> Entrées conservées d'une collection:
□ □ □

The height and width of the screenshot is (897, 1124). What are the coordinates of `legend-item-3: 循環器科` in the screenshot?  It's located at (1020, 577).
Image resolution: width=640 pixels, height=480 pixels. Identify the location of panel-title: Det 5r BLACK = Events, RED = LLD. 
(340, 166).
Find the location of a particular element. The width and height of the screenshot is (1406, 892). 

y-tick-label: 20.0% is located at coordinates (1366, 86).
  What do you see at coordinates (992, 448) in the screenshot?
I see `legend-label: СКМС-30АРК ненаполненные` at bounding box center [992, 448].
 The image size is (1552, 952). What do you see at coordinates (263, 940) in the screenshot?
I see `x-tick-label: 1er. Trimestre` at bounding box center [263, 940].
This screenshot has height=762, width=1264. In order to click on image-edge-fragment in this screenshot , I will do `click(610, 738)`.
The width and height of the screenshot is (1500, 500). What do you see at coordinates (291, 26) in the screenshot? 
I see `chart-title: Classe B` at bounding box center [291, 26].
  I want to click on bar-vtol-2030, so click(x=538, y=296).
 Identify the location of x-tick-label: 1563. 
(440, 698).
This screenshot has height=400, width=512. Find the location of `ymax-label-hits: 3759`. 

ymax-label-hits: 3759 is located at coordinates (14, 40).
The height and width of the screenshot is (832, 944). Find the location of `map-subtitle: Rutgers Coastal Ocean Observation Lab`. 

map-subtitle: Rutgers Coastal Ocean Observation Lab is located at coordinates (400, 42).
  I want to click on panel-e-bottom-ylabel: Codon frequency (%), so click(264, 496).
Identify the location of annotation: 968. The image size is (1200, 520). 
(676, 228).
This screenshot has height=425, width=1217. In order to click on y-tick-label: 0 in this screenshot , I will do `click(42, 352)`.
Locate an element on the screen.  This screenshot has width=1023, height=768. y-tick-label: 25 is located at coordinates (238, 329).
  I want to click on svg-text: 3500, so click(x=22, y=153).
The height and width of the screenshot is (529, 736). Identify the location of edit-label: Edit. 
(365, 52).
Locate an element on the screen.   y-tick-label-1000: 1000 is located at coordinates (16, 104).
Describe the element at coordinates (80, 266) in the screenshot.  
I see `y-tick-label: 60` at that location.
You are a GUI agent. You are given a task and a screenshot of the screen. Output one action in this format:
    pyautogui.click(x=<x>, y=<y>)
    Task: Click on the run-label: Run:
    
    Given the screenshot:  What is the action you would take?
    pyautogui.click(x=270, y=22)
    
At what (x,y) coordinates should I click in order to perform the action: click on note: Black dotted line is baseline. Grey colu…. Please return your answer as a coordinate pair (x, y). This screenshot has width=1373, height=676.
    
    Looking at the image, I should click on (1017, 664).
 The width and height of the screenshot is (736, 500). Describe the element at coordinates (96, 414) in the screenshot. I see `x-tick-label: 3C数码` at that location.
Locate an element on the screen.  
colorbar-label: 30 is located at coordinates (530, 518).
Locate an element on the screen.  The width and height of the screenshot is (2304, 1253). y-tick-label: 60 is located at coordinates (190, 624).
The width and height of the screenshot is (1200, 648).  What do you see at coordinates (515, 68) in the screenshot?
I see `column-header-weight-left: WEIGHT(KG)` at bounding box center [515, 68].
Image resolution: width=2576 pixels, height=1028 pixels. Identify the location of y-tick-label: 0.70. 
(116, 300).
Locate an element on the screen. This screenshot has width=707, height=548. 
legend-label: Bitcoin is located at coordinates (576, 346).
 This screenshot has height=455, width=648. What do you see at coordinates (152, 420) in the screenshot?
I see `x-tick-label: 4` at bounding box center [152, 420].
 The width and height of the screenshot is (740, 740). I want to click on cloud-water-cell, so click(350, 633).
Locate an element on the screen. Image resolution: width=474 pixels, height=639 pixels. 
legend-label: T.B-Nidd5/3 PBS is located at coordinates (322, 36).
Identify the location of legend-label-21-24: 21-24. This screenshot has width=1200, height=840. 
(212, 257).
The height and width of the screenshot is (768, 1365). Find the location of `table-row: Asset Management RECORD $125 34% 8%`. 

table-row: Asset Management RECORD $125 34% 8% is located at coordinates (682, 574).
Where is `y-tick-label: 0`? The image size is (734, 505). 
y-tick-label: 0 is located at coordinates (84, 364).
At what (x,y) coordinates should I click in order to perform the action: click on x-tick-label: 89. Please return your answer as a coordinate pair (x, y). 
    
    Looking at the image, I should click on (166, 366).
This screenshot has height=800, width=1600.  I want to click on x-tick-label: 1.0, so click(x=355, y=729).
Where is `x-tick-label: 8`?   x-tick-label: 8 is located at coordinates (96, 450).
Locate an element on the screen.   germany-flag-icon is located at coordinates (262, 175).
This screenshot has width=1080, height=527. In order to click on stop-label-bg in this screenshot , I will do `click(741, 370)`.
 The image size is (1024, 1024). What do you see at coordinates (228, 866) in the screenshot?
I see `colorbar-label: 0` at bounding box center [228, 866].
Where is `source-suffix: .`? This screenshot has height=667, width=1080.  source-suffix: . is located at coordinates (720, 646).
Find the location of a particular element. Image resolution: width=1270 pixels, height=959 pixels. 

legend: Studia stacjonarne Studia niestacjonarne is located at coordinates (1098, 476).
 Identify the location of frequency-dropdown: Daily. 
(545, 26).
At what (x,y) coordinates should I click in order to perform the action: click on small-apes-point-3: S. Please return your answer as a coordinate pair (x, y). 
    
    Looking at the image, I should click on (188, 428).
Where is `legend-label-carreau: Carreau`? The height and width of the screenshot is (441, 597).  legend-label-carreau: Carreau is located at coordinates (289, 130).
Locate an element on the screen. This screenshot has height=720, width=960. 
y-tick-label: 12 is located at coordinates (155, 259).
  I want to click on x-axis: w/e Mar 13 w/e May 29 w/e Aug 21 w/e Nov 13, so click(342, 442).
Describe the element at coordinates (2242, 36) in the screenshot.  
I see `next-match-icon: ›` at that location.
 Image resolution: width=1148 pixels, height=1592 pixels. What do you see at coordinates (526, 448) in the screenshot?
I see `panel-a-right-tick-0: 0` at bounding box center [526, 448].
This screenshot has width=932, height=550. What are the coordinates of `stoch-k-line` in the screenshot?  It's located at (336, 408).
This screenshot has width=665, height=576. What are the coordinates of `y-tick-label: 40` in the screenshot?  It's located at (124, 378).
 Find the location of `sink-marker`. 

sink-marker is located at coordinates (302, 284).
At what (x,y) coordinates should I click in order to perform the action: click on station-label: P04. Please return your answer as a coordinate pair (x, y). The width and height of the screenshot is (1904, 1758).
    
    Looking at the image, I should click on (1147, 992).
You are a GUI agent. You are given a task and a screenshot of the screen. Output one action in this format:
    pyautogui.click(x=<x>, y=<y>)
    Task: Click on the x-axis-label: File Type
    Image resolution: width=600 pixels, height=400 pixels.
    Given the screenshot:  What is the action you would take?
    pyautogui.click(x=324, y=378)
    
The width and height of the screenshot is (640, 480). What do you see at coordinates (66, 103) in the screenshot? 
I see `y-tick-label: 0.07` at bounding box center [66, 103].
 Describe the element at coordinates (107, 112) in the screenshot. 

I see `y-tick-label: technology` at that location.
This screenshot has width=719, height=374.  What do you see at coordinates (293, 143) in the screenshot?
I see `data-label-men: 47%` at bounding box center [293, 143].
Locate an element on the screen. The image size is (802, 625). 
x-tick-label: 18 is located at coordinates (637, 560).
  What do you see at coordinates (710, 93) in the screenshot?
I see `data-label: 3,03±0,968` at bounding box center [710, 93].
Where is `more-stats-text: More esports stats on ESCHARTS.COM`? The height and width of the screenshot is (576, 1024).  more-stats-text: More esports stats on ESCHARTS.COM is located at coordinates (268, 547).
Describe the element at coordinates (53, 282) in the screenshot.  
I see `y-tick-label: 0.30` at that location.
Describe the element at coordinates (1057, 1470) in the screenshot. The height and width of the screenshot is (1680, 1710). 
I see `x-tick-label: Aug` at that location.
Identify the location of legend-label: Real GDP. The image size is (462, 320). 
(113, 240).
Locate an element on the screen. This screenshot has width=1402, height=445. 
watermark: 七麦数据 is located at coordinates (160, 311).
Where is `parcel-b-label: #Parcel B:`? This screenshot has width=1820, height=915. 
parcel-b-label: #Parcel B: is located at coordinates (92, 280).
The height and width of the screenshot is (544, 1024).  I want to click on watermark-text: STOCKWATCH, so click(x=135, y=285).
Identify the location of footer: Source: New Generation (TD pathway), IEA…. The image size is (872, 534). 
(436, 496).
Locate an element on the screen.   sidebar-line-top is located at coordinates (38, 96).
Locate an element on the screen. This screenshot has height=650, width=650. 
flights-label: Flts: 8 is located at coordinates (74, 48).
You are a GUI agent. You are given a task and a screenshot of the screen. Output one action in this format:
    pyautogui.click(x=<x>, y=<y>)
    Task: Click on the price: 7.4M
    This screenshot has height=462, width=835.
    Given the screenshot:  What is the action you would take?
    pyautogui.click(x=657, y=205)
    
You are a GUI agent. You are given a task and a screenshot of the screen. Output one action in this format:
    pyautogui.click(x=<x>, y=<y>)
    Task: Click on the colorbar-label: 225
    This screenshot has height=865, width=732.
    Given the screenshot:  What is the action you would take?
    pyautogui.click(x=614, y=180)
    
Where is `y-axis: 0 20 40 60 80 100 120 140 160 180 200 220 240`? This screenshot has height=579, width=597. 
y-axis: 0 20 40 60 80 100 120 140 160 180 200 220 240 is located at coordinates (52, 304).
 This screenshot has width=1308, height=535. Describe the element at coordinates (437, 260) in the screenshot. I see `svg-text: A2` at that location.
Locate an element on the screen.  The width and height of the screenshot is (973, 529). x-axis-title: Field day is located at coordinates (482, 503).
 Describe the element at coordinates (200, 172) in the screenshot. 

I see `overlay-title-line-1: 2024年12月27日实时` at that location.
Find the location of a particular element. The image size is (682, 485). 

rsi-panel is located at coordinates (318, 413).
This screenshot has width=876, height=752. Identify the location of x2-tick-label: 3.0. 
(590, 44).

□ □ □

Réécris les lignes qui vont de celle contenant "The width and height of the screenshot is (1200, 648)." jusqu'à celle contenant "center [515, 68]." comprises, en remplaçant "width and height" par "height and width" et en laissant tout le reste tel quel.

> RÉPONSE RÉDIGÉE:
The height and width of the screenshot is (1200, 648).  What do you see at coordinates (515, 68) in the screenshot?
I see `column-header-weight-left: WEIGHT(KG)` at bounding box center [515, 68].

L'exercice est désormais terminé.